Croatian computer scientist (born 1978)

Zdenko "Denny" Vrandečić (born 27 February 1978) is a Croatian computer scientist. He was a co-developer of Semantic MediaWiki and Wikidata, the lead developer of the Wikifunctions project, and an employee of the Wikimedia Foundation as a Head of Special Projects, Structured Content. He published modules for the German role-playing game The Dark Eye.

He lived in the San Francisco Bay Area in California, United States, until mid 2024, after which he returned to Stuttgart.

== Education ==
Vrandečić attended the Geschwister-Scholl Gymnasium in Stuttgart and from 1997 he studied computer science and philosophy at the University of Stuttgart. He received his doctorate in 2010 at the Karlsruhe Institute of Technology (KIT), where he was a research associate in the Knowledge Management Research Group at the Institute for Applied Computer Science and Formal Description Languages (AFIB), with Rudi Studer, from 2004 to 2012. In 2010, he visited the University of Southern California (ISI).

==Career and research==
Vrandečić is involved in knowledge bases, data mining, massive web-based collaboration, and the Semantic Web. In 2012/2013, he was project manager for Wikidata (Wikipedia sister project) at Wikimedia Germany. Together with Markus Krötzsch (who was also at KIT in the Knowledge Management group), he is co-developer of the Semantic MediaWiki (SMW), which was also the inspiration for Wikidata.
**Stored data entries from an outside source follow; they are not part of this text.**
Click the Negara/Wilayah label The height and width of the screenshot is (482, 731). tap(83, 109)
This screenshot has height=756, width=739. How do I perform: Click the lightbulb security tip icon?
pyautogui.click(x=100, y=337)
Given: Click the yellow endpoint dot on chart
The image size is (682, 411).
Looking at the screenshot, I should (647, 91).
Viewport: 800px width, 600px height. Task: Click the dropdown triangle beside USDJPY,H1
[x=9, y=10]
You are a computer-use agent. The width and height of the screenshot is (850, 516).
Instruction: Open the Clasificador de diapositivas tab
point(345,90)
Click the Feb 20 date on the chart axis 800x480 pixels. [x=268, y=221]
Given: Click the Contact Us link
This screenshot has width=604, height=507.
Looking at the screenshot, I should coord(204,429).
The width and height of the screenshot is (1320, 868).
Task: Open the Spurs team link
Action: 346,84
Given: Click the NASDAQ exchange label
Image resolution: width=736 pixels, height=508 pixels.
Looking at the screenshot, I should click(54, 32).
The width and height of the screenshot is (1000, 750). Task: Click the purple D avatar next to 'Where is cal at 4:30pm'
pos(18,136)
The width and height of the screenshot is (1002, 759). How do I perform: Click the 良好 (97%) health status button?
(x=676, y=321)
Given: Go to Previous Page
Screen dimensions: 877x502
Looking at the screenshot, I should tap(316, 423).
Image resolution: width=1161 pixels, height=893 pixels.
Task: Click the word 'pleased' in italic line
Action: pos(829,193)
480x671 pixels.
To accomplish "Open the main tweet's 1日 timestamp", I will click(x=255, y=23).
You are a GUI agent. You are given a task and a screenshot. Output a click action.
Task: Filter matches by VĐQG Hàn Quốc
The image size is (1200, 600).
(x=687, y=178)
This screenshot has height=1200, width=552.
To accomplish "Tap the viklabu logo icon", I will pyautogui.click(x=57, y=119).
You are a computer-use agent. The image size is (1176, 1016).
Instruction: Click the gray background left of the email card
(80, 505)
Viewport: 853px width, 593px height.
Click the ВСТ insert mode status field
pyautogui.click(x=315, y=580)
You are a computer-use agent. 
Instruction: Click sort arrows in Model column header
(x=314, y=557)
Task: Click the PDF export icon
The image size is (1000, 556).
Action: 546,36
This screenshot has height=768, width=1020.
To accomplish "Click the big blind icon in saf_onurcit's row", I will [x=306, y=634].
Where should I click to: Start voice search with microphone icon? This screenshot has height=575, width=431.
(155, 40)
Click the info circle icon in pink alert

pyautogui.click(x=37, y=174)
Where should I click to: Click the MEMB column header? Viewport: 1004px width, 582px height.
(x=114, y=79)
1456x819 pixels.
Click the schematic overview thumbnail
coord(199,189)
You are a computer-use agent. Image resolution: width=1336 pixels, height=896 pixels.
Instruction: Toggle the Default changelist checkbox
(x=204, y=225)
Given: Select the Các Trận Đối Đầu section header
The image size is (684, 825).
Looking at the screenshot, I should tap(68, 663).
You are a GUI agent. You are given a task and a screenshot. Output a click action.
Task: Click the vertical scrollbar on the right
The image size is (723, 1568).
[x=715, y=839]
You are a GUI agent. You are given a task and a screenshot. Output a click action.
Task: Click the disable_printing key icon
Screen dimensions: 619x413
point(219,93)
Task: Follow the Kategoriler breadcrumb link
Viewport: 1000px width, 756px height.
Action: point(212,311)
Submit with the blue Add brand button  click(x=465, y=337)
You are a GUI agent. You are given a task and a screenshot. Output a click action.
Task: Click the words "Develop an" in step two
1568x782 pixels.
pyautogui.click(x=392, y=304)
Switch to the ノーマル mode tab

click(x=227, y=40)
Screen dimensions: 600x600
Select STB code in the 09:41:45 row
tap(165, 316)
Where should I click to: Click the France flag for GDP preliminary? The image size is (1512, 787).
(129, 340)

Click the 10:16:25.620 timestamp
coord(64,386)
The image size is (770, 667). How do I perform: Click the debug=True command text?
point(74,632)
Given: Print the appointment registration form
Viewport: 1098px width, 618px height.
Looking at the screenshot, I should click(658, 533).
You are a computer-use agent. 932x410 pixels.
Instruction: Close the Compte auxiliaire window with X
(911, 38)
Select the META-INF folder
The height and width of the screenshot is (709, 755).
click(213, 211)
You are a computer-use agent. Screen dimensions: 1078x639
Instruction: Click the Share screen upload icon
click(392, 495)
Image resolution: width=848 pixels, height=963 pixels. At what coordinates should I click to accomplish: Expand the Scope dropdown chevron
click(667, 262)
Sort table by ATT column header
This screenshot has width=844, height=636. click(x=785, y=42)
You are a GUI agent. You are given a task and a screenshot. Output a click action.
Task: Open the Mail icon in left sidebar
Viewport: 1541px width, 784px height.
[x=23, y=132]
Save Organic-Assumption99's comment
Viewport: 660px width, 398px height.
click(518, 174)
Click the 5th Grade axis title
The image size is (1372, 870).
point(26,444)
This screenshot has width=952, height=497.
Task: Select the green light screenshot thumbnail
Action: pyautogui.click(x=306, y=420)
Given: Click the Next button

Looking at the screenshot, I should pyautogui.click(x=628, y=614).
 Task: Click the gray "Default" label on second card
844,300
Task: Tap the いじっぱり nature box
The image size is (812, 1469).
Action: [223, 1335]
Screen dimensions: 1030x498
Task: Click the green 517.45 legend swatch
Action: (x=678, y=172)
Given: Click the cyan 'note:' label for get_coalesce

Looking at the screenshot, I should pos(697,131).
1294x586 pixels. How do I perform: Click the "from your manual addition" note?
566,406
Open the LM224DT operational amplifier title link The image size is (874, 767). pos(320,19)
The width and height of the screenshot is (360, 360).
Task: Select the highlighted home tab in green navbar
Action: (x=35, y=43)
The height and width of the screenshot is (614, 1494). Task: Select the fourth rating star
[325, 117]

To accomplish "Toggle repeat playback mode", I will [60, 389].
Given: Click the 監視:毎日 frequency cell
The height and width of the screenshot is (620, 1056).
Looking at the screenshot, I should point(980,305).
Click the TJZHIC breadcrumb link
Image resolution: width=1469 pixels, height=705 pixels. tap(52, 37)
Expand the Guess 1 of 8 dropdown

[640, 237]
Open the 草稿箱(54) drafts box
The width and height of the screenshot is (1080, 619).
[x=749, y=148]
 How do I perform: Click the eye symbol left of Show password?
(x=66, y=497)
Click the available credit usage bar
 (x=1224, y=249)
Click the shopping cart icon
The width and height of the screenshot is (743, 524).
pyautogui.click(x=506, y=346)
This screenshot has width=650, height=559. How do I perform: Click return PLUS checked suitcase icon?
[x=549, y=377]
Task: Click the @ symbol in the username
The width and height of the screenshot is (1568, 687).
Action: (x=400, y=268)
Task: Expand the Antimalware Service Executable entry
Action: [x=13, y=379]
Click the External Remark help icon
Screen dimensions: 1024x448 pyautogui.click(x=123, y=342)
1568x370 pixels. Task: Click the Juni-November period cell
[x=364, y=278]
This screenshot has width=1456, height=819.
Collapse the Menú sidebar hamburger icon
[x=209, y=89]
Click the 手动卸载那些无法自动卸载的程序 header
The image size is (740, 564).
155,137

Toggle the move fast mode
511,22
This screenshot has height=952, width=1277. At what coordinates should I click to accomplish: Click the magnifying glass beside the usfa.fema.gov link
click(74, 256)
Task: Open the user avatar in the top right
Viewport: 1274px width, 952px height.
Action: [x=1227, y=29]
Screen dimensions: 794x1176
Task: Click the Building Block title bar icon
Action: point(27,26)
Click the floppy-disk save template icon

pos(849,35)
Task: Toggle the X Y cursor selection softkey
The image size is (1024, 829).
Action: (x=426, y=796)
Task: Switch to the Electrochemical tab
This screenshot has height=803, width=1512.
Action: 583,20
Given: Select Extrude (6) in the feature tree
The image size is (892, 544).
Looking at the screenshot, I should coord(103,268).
In 2013 Vrandečić worked as an ontologist at Google on the Knowledge Graph, the knowledge base used by Google to compile its search engine results with semantic information from various sources. In September 2019, Vrandečić announced that he was taking on a new role in Google's development department as Wikimedian in Residence, which consisted of explaining Wikimedia projects to other employees.

In July 2020, he left Google to join the Wikimedia Foundation, where he has since been involved in building Wikifunctions and Abstract Wikipedia. It aims to use structured data from Wikidata to create a multilingual, machine-driven knowledge platform. In his essay contribution to Wikipedia's 20th anniversary publication, Wikipedia @ 20 - Stories of an Unfinished Revolution, he elaborates both technical and personal reasoning on urgencies for smaller and even for bigger language Wikipedia editions.

Vrandečić is one of the founders and administrators of Croatian Wikipedia. In 2008, he served as head of the scientific program of Wikimania. Vrandečić served on the Board of Trustees from 2015 to 2016.

=== Publications ===
Vrandečić's publications include:

==Personal life==
Vrandečić family and his parents are from Pučišća on the island of Brač.

Vrandečić holds both Croatian and US citizenship.

He lived with his wife and daughter in the Bay Area, until summer 2024 when they moved to Stuttgart.